Оговор Трушковым Расквашенова не оказался ложным. Расквашенов был действительно хозяин домовитый, краденых лошадей стояло у него под навесом штук шесть, да в верхней светлице застигнуто было четыре темные личности, из которых один оказался бегло каторжным. В дружбе с Чабуковым и в его мирвольстве Расквашенов сам сознался.
Трушков обладал отличной памятью, ни одно показание свое он не пускал на ветер, все они подтверждались доказательствами. Заявляя сначала факт в общих словах, он затем развивал его во всех подробностях, следил за ходом его от самого начала. Во всех показаниях он уже не останавливался на одном только Чабукове (да этого, собственно говоря, нельзя сделать, Чабуков был только главный винт уездной администрации, к нему примыкали более или менее другие части механизма), но начал «топить» подряд и других.

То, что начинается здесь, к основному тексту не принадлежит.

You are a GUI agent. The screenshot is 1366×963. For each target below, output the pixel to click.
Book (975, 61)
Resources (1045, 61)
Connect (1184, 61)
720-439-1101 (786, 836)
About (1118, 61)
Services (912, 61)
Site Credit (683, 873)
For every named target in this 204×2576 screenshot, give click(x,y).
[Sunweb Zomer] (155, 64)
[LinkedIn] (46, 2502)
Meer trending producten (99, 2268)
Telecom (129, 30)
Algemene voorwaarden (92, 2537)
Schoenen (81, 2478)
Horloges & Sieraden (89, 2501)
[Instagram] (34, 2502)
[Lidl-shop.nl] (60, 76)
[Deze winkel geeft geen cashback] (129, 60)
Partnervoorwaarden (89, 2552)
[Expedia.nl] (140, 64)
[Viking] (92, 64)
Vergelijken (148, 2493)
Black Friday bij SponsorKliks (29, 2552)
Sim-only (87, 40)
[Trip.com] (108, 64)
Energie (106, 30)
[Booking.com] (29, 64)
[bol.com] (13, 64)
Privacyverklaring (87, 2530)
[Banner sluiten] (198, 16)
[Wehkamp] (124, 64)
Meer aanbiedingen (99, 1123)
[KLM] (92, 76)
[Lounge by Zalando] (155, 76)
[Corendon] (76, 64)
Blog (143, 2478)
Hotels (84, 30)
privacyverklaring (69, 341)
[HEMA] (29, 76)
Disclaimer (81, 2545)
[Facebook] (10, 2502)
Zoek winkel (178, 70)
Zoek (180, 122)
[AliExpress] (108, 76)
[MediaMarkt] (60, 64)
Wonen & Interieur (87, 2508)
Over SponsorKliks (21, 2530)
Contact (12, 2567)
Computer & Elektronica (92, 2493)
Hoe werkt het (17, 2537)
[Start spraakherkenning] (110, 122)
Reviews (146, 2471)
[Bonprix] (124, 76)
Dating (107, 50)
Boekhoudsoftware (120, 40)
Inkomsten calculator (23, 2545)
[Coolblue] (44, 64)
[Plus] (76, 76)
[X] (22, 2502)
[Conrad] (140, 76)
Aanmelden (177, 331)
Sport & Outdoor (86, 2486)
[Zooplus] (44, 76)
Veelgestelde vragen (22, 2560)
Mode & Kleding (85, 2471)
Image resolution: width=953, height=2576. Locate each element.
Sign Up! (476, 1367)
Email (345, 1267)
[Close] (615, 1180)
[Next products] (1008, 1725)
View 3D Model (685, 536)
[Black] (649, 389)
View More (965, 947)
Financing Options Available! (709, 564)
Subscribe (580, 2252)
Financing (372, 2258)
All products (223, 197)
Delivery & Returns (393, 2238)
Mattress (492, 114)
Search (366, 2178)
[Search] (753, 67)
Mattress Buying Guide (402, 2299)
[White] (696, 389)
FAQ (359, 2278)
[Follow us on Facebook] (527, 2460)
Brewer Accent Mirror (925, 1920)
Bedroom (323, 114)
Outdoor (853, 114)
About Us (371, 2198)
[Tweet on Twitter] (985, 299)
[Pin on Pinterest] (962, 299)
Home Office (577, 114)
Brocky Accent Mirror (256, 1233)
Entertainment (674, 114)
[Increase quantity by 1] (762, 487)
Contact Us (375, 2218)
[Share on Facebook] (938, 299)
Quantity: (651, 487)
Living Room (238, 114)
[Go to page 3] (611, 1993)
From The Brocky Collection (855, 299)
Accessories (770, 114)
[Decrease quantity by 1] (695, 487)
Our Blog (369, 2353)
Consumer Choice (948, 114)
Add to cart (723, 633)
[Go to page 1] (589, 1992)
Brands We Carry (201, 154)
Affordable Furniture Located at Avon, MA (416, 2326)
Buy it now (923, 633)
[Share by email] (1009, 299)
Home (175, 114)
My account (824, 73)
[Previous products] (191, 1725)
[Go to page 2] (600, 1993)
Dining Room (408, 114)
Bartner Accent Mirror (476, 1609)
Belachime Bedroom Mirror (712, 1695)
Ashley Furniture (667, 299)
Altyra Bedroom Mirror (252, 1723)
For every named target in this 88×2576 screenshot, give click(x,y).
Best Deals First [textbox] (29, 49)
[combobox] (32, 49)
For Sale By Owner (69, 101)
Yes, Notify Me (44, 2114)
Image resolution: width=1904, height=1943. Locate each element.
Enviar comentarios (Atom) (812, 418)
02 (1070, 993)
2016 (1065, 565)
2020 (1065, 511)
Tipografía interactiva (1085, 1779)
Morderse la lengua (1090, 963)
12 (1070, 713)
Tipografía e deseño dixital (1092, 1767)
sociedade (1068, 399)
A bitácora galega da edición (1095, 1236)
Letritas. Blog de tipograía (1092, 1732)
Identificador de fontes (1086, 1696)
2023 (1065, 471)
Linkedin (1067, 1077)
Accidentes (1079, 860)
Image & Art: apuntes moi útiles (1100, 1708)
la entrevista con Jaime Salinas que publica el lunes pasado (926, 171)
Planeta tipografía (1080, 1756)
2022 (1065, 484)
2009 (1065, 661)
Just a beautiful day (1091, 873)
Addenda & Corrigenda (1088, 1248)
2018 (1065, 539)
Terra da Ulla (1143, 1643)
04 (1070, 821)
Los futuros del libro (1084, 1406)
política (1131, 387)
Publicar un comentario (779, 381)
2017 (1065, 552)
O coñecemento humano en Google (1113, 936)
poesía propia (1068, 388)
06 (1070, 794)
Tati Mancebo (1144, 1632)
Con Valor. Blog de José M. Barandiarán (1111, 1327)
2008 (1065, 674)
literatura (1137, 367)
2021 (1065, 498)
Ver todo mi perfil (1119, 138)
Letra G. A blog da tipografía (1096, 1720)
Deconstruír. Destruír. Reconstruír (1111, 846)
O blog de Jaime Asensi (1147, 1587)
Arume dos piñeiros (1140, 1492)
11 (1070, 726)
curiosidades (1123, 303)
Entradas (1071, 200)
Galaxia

С особенным наслаждением он рассказывал о тех делах, к которым приобщено было несколько личностей, и все эти личности показали себя с более или менее грязной, подводящей их под ответственность стороны. Если б не горячее участие самого червя ничтожного во всех заявляемых им делах, если б не побудительная причина истины, если бы не пробившееся подчас самоуслаждение ловкостью подвига, то Трушкова можно было бы принять со стороны за ярого карателя пороков.
Всплакался уездный мирок, увидав перед собой неожиданную грозу, похудели в месяц многие уездные власти, так что будто целые годы сидели на пище святого Антония, от их пуховых изголовий отлетали мирные сны и взамен приятных грез мучительным кошмаром стал давить их неустанно ненавистный образ Фомы Ивановича. Увесистая часть расплаты за «важнецкую штукенцию» приходилась и на их долю.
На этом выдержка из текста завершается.